Oleh
Oji
Jefri Saputra
Fakultas
Hukum Unsoed
E1A017189
081228545886
Strategi
Pembiayaan Pendidikan Tinggi
UUD 1945 menetapkan salah satu
kewajiban konstitusional negara adalah mencerdaskan kehidupan bangsa. Dalam
rangka melaksanakan cita-cita nasional tersebut PT mempunyai tugas amat luhur
dan menjadi harapan para warga bangsa. PT tidak saja dipandang mampu menentukan
kemajuan dan masa depan bangsa melalui peningkatan kinerja ekonomi nasional,
tetapi juga diharapkan mampu menciptakan keadilan sosial melalui akses ke
perguruan tinggi. Pembiayaan untuk peenyediaan layanan pendidikan tinggi selama
ini didukung oleh APBN yang jumlahnya masih belum cukup memadai, yaitu sekitar
20 persen dari total pengeluaran pemerintah. Pengeluaran pemerintah tersebut
adalah untuk subsidi biaya pendidikan tinggi sebesar 80-85 persen dari total
biaya pendidikan per mahasiswa.
Namun sekarang, kondisi keuangan pemerintah
tidak setebal dulu, padahal untuk menmpertahankan standar mutu nasional dan
peningkatan akses PT perlu dukungan dana yang semakin besar. Pilihan yang
dilematis sekarang harus dibuat oleh Pemerintah.
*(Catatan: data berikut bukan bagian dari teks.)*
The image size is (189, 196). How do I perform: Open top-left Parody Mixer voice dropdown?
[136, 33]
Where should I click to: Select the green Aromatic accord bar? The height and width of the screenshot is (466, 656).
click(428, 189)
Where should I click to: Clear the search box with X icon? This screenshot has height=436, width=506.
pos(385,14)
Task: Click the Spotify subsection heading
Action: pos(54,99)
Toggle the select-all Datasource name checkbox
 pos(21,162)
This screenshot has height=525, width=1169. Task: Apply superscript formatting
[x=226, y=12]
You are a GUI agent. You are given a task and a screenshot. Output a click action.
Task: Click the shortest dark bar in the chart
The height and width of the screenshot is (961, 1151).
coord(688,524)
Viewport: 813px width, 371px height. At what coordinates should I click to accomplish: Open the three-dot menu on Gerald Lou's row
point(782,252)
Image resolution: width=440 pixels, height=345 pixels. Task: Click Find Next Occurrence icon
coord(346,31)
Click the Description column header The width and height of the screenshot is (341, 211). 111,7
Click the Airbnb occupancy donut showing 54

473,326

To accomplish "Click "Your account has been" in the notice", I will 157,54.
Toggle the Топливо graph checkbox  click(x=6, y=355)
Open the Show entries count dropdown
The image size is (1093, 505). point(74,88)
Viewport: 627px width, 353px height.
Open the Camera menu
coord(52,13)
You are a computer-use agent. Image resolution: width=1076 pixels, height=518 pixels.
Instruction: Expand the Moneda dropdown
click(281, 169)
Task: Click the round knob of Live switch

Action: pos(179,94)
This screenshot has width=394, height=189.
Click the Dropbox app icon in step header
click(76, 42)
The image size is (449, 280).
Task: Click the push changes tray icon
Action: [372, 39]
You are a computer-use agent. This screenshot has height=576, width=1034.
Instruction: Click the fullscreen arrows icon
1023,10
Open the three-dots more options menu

Apakah kebijakan status-quo dilanjutkan dengan
menyediakan subsidi seadanya sebesar Rp. 6,2 juta per orang untuk semua
mahasiswa dengan konsekuensi PT tidak mampu mempertahankan mutu akademik dan
akses semakin timpang? Atau, beri PT kemandirian untuk melakukan strategi
pembiayaan yang lebih rasional sehingga dapat meningkatkan mutu, meningkatkan
tingkat partisipasi PT menjadi 20 persen pada 2018, serta peningkatan akses
kelompok masyarakat kurang mampu ke PT berkualitas ?
Resep Prof.
Nicholas Barr
Ternyata Indonesia bukan
satu-satunya bangsa yang menghadapi kondisi dilematis ini. Bangsa Inggris juga
sedang menghadapi masalah pendidikan yang sama yakni, merosotnya kualitas
akademik dan rendahnya akses golongan ekonomi lemah ke perguruan tinggi. Prof.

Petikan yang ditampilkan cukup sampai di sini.